His words were pointed, but kind. “Benji, you haven’t been in a position to help anyone these last few days.”

I said nothing. He was right, of course. I looked away. I hurt all over, a pain that seemed to be buried deep into my bones.

“Has the funeral happened yet?” I asked gruffly.

“Of course not. Lola would never do that without you. You have to be there.”

“He’s still….” I couldn’t finish.

Abe knew what I was asking. “Yes. He’s still at the morgue. They had… they had to make sure there was nothing wrong with Big Eddie. Do you understand?”

Yes. Yes, I did. They had to make sure there was nothing wrong with him so they cut him open and dug around on his insides. They desecrated the body of my father in search of the truth. Had it been Doc Heward? No, I thought not. It would have been the medical examiner, the one who’d been out of town on the day I saw my father in that freezer. I nodded at Abe and asked him what they found, because they would have found something. There would be something there, because the only way my father would leave me would be if he was forced to. This was not going to be something as cosmically simple as an accident. He didn’t slide off the road because the pavement was wet. He didn’t swerve to miss a deer. No. To rid this earth of my father would take something darker than that. A conspiracy to take him away. They would find something, because Big Eddie was too big to go out because of something as mundane as a car accident. He could not die because of something so artless.
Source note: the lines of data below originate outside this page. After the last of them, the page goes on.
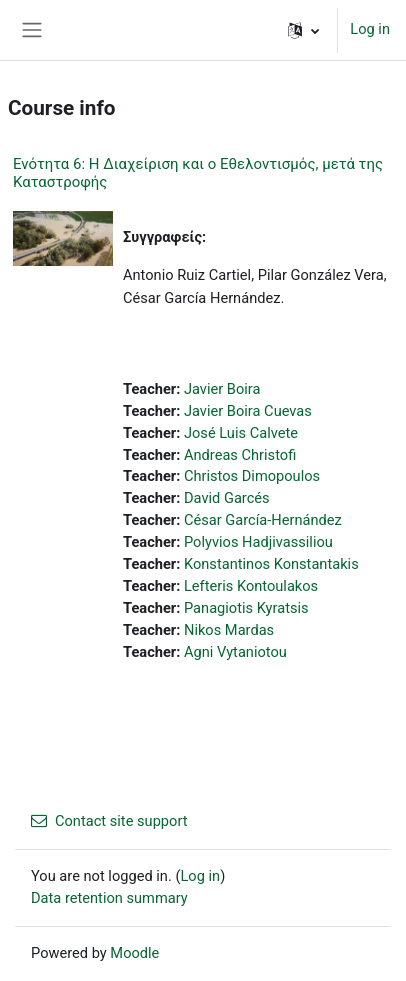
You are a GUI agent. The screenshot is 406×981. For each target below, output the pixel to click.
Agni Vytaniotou (235, 652)
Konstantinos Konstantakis (271, 564)
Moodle (134, 953)
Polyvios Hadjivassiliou (258, 542)
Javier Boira (222, 389)
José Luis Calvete (241, 433)
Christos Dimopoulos (252, 476)
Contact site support (109, 821)
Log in (370, 29)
“What did they find?” I asked Abe.

He shook his head. “They haven’t said yet. It takes some time for the tests to be done. Tox screens, blood work. They’ll want to make sure there were no drugs or alcohol in his system at the time of the accident.”

Stop saying accident, you old bastard. It wasn’t an accident. “Big Eddie wasn’t like that,” I said sharply. “He would never have been so stupid.”

“I know, Benji. It’s routine. They have to check. To make sure.”

I have to go to Eugene. Meet up with some friends. I’ll be back in the afternoon.

“He told me he’d come back,” I mumbled as I started to shrink back in on myself. “He said he’d come back.”

“I know he did, boy. Big Eddie was a man of his word too. I’m sure he would have come back just as soon as he could have.”

We were silent, for a time. Then, “Did I hurt her?” I asked in a small voice.

Abe sighed and grabbed my hand. His old skin felt soft against mine. “No. Scared her, yes. But hurt her? No. You didn’t touch her, though it wasn’t for a lack of trying. Doc Heward is a lot quicker than he looks, I’ll give him that.”

There was no recrimination in his voice, but I still needed him to understand. “I wasn’t… I didn’t want to hurt her,” I said. “She… she was the one… I just can’t stop thinking that she took him from me.”

“But she didn’t,” he said. “Lola had nothing to do with it. She’s in just as much pain as you are, Benji, and she’s going to need you as much as you need her.”

He was right, of course, but still I was stubborn. “She has the Trio,” I said bitterly.